What is required ▸
Output only the lines below from the one containing "The image size is (1343, 555)." to the one containing "Given: Expand the 意向标签库 请选择 dropdown", exactly as written, both ends kept.
** Dataset entries follows **
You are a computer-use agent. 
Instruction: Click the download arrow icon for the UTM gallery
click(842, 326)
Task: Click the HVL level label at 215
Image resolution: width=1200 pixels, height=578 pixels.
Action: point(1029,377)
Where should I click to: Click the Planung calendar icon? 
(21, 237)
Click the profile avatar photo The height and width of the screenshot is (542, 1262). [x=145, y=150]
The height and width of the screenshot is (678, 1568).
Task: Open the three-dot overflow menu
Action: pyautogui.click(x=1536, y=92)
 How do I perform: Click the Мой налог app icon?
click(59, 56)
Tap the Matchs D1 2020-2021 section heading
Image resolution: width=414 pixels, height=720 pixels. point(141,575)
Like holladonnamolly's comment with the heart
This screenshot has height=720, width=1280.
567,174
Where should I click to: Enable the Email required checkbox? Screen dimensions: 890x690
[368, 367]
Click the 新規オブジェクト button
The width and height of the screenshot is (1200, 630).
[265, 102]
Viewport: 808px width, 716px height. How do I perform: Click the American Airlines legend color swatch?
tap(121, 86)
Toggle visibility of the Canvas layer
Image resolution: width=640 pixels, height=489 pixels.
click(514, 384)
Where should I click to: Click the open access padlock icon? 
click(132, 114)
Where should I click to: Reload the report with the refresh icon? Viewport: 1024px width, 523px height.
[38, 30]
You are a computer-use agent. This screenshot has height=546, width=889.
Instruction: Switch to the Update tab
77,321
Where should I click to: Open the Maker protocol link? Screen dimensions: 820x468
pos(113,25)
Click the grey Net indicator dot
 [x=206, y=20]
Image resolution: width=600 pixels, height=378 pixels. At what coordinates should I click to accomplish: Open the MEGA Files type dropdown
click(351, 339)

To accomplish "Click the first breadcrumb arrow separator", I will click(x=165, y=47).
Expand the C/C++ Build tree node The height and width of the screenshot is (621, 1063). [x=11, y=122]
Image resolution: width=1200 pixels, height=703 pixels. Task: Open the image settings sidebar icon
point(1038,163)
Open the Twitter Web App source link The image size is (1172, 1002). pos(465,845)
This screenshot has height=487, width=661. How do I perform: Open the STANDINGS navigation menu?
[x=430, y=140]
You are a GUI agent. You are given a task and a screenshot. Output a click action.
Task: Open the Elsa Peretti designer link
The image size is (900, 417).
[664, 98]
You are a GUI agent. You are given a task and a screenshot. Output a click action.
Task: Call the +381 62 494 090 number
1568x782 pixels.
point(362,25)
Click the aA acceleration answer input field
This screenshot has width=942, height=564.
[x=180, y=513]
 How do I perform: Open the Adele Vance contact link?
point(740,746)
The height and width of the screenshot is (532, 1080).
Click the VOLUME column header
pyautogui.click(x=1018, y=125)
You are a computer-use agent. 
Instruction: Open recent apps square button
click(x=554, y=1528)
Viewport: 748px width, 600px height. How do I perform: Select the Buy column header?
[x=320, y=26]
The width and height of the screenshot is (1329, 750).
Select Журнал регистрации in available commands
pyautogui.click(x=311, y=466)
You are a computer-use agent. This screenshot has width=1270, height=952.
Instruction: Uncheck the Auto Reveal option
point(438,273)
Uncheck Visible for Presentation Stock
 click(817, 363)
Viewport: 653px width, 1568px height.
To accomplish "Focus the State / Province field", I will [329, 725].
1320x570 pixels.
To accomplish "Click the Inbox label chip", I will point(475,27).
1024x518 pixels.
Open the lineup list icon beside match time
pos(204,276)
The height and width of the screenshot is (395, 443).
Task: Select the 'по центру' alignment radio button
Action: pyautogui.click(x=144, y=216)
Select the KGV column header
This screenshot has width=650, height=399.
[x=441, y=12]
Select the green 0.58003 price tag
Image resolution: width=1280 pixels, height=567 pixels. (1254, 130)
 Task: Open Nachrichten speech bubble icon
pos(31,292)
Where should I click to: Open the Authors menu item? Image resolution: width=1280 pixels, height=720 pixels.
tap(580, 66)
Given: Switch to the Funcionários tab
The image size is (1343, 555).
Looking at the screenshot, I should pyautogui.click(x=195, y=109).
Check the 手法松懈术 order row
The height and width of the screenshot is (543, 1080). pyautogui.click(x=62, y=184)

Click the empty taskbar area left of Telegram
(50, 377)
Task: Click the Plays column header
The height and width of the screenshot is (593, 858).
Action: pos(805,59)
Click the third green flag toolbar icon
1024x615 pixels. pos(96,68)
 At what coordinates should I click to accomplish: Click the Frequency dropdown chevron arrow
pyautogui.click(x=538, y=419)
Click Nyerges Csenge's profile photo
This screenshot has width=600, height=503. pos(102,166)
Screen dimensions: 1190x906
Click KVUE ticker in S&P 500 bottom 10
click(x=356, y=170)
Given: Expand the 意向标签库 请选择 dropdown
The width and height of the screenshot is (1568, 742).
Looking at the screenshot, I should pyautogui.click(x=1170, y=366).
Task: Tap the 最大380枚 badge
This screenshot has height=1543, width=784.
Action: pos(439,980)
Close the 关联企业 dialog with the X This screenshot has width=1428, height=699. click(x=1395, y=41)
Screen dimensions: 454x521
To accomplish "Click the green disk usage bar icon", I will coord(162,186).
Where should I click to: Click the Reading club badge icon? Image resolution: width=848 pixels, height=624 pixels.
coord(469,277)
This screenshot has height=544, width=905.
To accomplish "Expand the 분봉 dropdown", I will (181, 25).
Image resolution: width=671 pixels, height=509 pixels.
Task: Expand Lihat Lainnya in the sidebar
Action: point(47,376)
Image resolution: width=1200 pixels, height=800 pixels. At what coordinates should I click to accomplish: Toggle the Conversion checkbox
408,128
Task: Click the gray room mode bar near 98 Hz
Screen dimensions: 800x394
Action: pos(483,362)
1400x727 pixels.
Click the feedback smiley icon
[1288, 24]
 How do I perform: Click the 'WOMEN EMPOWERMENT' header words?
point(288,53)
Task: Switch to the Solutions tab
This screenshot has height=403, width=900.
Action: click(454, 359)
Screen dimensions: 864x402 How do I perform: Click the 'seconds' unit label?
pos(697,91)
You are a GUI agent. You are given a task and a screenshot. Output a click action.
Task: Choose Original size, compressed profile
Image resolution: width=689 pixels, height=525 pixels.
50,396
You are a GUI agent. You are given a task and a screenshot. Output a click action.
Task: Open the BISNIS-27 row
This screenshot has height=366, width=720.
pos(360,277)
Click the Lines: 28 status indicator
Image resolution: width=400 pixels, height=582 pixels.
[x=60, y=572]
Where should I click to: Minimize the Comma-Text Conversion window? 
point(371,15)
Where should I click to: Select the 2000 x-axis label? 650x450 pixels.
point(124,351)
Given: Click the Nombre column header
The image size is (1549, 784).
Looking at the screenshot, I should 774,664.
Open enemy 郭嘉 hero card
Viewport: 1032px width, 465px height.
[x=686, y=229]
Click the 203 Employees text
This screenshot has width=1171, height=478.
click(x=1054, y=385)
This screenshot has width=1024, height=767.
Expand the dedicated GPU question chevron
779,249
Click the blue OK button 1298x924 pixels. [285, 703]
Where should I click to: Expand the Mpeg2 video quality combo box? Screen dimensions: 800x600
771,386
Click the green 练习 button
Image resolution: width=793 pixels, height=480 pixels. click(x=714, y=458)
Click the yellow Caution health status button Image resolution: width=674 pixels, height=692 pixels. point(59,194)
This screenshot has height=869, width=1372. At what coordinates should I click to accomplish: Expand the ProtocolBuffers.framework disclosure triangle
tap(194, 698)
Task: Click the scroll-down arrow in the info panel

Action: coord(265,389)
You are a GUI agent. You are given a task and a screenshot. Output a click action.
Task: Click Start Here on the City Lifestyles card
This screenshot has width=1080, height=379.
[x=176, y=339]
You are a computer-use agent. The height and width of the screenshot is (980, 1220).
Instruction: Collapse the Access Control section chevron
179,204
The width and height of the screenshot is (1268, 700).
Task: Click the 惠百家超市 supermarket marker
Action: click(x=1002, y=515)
** End of Dataset entries **
Task response ▸
The image size is (1343, 555).
Looking at the screenshot, I should pyautogui.click(x=195, y=109).
Check the 手法松懈术 order row
The height and width of the screenshot is (543, 1080). pyautogui.click(x=62, y=184)

Click the empty taskbar area left of Telegram
(50, 377)
Task: Click the Plays column header
The height and width of the screenshot is (593, 858).
Action: pos(805,59)
Click the third green flag toolbar icon
1024x615 pixels. pos(96,68)
 At what coordinates should I click to accomplish: Click the Frequency dropdown chevron arrow
pyautogui.click(x=538, y=419)
Click Nyerges Csenge's profile photo
This screenshot has width=600, height=503. pos(102,166)
Screen dimensions: 1190x906
Click KVUE ticker in S&P 500 bottom 10
click(x=356, y=170)
Given: Expand the 意向标签库 请选择 dropdown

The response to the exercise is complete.